-------- EXERCISE DATA

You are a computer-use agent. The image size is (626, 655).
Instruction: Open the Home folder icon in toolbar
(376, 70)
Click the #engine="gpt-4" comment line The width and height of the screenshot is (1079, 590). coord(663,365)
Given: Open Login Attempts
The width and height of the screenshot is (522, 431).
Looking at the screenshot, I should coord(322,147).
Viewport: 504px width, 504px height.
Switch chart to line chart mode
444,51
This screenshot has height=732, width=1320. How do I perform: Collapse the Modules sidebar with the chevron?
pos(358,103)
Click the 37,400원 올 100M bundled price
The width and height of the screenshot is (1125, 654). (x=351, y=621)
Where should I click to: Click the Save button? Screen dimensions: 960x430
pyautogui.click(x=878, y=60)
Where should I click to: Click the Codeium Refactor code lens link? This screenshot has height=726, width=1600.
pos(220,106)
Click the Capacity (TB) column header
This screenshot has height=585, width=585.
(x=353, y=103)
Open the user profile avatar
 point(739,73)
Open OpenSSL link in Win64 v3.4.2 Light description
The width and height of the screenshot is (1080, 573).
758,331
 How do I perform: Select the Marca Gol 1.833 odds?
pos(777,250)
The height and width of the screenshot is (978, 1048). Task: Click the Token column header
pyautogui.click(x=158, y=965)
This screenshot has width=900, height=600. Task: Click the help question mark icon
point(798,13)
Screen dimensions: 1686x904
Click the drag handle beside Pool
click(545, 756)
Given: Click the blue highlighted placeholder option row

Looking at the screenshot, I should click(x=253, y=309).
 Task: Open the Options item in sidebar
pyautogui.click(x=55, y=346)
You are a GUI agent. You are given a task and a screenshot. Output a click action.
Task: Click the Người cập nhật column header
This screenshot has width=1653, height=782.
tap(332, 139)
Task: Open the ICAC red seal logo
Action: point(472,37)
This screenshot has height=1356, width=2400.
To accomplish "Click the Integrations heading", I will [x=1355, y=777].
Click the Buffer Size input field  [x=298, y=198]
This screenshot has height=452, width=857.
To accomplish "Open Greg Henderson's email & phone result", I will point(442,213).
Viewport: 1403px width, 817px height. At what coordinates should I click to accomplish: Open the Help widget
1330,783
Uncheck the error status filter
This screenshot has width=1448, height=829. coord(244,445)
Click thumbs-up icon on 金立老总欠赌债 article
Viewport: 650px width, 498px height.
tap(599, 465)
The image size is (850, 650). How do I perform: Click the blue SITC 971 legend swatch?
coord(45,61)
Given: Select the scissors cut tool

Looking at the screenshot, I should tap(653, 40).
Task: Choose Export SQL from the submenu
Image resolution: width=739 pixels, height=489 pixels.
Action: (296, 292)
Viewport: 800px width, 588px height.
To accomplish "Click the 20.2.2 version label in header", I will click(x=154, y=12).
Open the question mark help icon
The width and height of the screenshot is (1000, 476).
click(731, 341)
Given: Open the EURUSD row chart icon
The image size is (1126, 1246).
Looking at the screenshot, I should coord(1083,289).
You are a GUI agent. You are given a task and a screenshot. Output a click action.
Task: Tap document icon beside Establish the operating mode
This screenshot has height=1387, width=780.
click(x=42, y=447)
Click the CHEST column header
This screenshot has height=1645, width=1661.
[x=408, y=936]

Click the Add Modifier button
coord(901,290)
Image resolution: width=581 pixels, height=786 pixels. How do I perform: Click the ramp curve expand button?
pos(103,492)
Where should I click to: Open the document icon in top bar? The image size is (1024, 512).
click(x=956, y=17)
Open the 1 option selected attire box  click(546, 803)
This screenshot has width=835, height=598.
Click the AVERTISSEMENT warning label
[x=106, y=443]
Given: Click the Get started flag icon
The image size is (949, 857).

----------------

TASK ITEM:
Could you set down, word for word, only the lines above from the line with "This screenshot has width=900, height=600." to the line with "Task: Click the Người cập nhật column header", including both?

RESPONSE:
This screenshot has width=900, height=600. Task: Click the help question mark icon
point(798,13)
Screen dimensions: 1686x904
Click the drag handle beside Pool
click(545, 756)
Given: Click the blue highlighted placeholder option row

Looking at the screenshot, I should click(x=253, y=309).
 Task: Open the Options item in sidebar
pyautogui.click(x=55, y=346)
You are a GUI agent. You are given a task and a screenshot. Output a click action.
Task: Click the Người cập nhật column header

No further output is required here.